Robres recuerda su tradición vinícola

Los productores locales aportaron 400 kilos de uvas, que pisaron y almacenaron los vecinos en el marco de una gran fiesta. El vino lo disfrutarán en las fiestas de San Blas.

Durante varias décadas, el vino ha sido el principal recurso económico de las familias de Robres. De hecho, era utilizado como elemento de trueque y de su mano, en tiempos de escasez, muchos conseguían aprovisionarse de patatas, legumbres u otros productos básicos. En la actualidad, el regadío ha provocado el retroceso de las viñas y únicamente, se conservan unas 40 explotaciones familiares. No obstante, sus vecinos quisieron recordar ayer su gran tradición vinícola y, al mismo tiempo, poner en valor la calidad de sus caldos. Para ello, por segundo año consecutivo, organizaron la denominada fiesta de la vendimia.

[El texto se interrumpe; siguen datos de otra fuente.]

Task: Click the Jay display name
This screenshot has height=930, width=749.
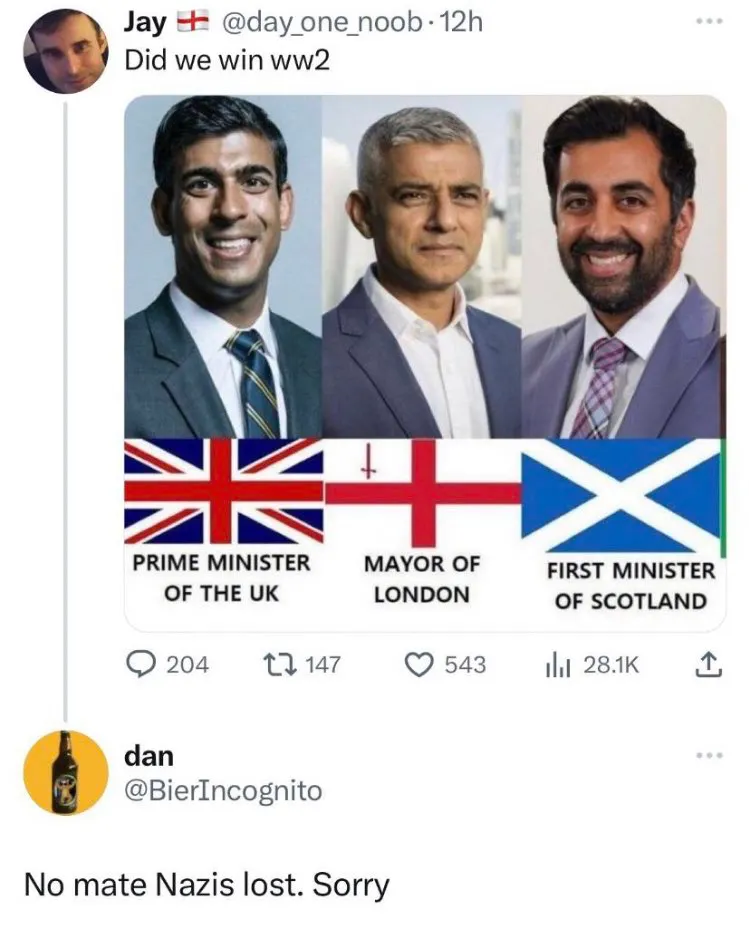Action: [x=144, y=21]
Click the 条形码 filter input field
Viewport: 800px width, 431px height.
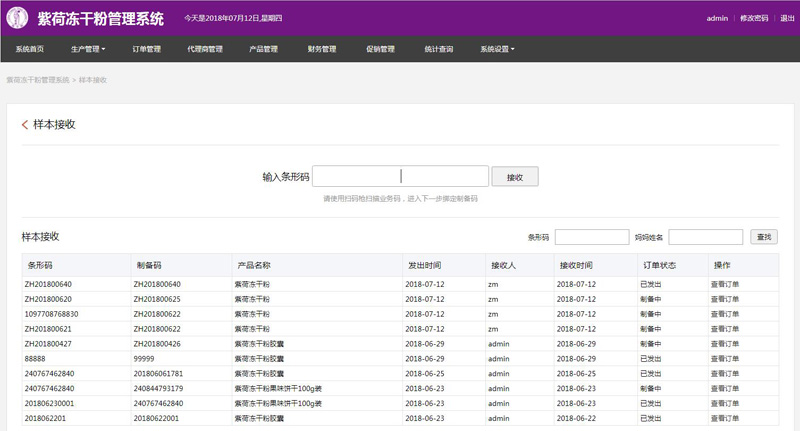591,237
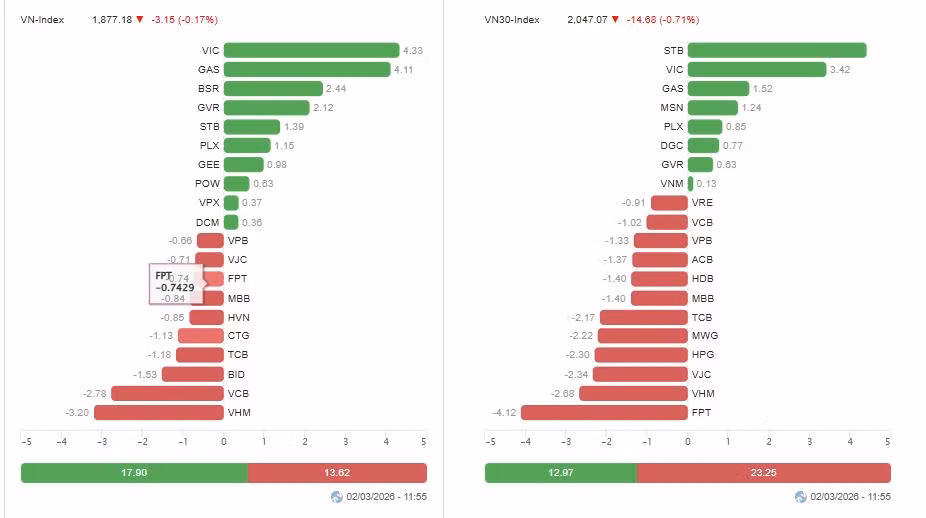Click the STB green bar in VN30-Index chart

click(777, 50)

El acto consistió en la elaboración de un vino conjunto y para ello, los productores locales aportaron alrededor de 400 kilos de uvas de sus cosechas. Del total, algunos fueron vendimiados de forma colectiva durante la víspera. "Todos hemos aportado una barquilla de nuestra propia cosecha", explicó uno de los viticultores implicados, Vicente Brosed, que se mostró "orgulloso" de contribuir a la celebración de esta fiesta popular, ya que "recuerda el trabajo de nuestros antepasados y ensalza la labor de aquellos que mantenemos nuestras raíces", añadió.

180 litros de vino

A primera hora de ayer, tuvo lugar la recepción de las uvas y tras ello, la tradicional pisada, que abrieron las mairalesas, Elena Biarge y Noelia Alcubierre, y el quinto, Óscar Lecina. A ellos, se unieron después numerosos vecinos, especialmente los niños. En total, esperan obtener alrededor de 180 litros de vino, que degustarán en las siguientes fiestas de San Blas.

Antes del pisado de las uvas, hubo almuerzo popular para los vecinos a base de migas y después, comida, en la que el plato estrella era el salmorrejo. Ambos recuerdan a los platos elegidos durante las largas jornadas de vendimia, en las que tampoco faltaba "el bacalao o la sardina con tomate", señalaron dos de las vecinas reunidas, Pilar Gros y Nita Pueyo. Ambas aseguraron guardar "gratos recuerdos" de su labor en las viñas, "que hemos vivido desde crías junto a toda la familia". La fiesta se cerró con la actuación del grupo de folk Bosnerau.